В Эрмитаже были кружки школьников, (начиная с 5 класса) по истории искусств, тематика была привязана к изучаемой в школе истории. Членам кружка выдавался постоянный пропуск в Эрмитаж, занятия проводились в Эрмитажном театре и в залах.
Это в учебное время года.
А летом – да, летом все дети были вывезены в зеленые зоны пригородов – в пионерские лагеря, а кто послабее здоровьем – в лагеря санаторного типа.
Для детей слабых или болезненных были школы-санатории, где дети и учились. Два года я учился в такой санаторной школе на окраине г. Пушкина для детей с бронхоаденитом. Школа эта была в саду на окраине города. Все вышеописанное было бесплатным.

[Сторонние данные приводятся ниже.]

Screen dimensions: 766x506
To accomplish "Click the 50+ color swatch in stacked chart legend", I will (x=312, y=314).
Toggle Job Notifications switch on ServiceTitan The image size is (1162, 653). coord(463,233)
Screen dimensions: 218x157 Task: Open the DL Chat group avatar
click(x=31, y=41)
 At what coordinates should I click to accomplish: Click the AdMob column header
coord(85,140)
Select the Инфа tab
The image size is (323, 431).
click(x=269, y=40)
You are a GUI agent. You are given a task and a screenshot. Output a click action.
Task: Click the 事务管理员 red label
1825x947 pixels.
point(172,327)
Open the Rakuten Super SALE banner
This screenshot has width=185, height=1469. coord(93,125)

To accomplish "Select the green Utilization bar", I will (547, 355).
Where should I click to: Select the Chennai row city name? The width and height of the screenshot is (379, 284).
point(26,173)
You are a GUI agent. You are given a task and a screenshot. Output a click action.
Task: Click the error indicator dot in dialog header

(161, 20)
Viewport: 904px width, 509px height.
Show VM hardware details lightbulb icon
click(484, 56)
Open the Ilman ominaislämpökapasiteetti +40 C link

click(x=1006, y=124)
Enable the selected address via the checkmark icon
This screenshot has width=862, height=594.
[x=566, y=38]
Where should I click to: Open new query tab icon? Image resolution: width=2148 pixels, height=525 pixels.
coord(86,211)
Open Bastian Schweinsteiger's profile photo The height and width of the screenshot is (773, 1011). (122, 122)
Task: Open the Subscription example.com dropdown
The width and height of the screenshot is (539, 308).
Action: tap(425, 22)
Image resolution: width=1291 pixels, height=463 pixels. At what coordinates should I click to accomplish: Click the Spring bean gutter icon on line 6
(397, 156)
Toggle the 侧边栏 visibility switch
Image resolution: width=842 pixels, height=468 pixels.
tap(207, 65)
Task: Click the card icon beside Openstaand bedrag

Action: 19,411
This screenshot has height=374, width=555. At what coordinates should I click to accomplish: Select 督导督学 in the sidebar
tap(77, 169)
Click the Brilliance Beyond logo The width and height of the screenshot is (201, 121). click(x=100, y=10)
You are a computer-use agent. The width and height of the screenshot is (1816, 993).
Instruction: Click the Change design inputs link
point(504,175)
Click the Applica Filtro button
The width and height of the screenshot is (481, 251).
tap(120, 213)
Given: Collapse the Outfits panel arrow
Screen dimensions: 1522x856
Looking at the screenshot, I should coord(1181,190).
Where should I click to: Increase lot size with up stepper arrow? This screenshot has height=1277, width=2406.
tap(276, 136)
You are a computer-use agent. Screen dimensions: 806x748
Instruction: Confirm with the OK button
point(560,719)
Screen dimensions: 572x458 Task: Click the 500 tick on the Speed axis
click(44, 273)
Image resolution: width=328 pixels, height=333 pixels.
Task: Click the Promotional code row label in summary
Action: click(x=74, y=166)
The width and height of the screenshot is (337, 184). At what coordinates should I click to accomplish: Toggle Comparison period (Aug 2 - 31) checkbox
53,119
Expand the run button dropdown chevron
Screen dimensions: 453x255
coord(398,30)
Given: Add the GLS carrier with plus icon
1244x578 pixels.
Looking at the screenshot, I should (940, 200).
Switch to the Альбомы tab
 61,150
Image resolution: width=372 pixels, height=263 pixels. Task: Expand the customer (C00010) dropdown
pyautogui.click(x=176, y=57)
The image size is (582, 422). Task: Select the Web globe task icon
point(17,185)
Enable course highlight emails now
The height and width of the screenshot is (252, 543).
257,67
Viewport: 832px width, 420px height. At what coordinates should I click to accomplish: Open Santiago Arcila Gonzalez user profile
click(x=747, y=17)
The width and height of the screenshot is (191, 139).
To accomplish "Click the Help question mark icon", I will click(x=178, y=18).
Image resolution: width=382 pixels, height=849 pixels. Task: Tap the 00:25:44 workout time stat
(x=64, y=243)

В послевоенные годы вернувшиеся с войны отцы и старшие братья привезли из-за границы мешки иностранных почтовых марок, так что у некоторых детей было хобби (тогда так не называли, правда, в то время это называлось увлечением или коллекционированием) – коллекционировали марки. За небольшие карманные деньги дети школьники могли собрать неплохие коллекции марок и монет европейских стран. Попадались со свастикой. Попадались марки стран, которые даже трудно было найти на географической карте. Я очень гордился одной маркой с пальмами и слоном страны, название которой я не мог понять. Вскоре узнал, что Goldcoast – это Золотой берег, английская колония в Африке. Была еще у меня марка Cote d'Ivoire - это Берег Слоновой Кости! – французская колония, и еще красивая марка с крокодилом, а что это за страна Laboine, я так и не узнал…
Пришли другие времена, пришли другие имена.
Да, дети не болтались беспризорными по подвалам, все были чем-то заняты, а о наркотиках слышали только при описании заграницы и думали, что наши врут! Пугают!! Не может такого быть!!!. Город, конечно, привлекал своей культурой, памятниками, разнообразием, обилием продуктов (sic! 60-е гг!) и противу маленького провинциального городка хорош был анонимностью существования. В маленьком городе ты все время на виду. Почти нет одиночества. Да, люди все хорошие, приветливые, но они меня вообще утомляют. Куда бы ты ни шел, что бы ни купил – нет случая, чтобы не встретился кто-то знакомый: куда ходила? Что купила? А слышала, что имярек… варианты: заболел, уехала, вышла замуж, развелись, уволилась, перешел на другую работу… А тут – оооо!! ты ездишь, ходишь... кругом так много народу – и никого знакомого! Ходи, смотри, глазей, иди в кафе – не иди в кафе и жуй прямо на ходу; сиди в парке – не сиди в парке, иди одна или с кем-нибудь в театр -- не ходи в театр. Купи что-нибудь и ходи с пакетами, сумками – не покупай ничего, просто на витрины пялься… Шармааан! Далеко Бендеры, Жмеринки, Валуйки, Алхалаки, а здесь в огромных многоквартирных домах–клоповниках… боже, чуть о клопах не забыла! Оооо, порождение нищеты и коммуналок! Тогда это было бедствие какое-то! Правда, местное население вовсе не считало их таким уж бедствием. («Ну, клопы и клопы – они у всех, куда их денешь. Где ж их нет. Травим иногда. Да рази их выведешь»...) Они были везде, как тараканы в Одессе, их иногда травили керосином или кипятком, когда уже спать совсем невыносимо было, а потом появился дихлофос. За ним в очереди выстоять надо было. А вот он все же помогал. Но китайский. На хлорофос русско-советского производства клопы чихали. Иногда вслух. Однако еще долго они все-таки существовали, пока к 80-м совсем не исчезли в неравной борьбе с китайскими средствами.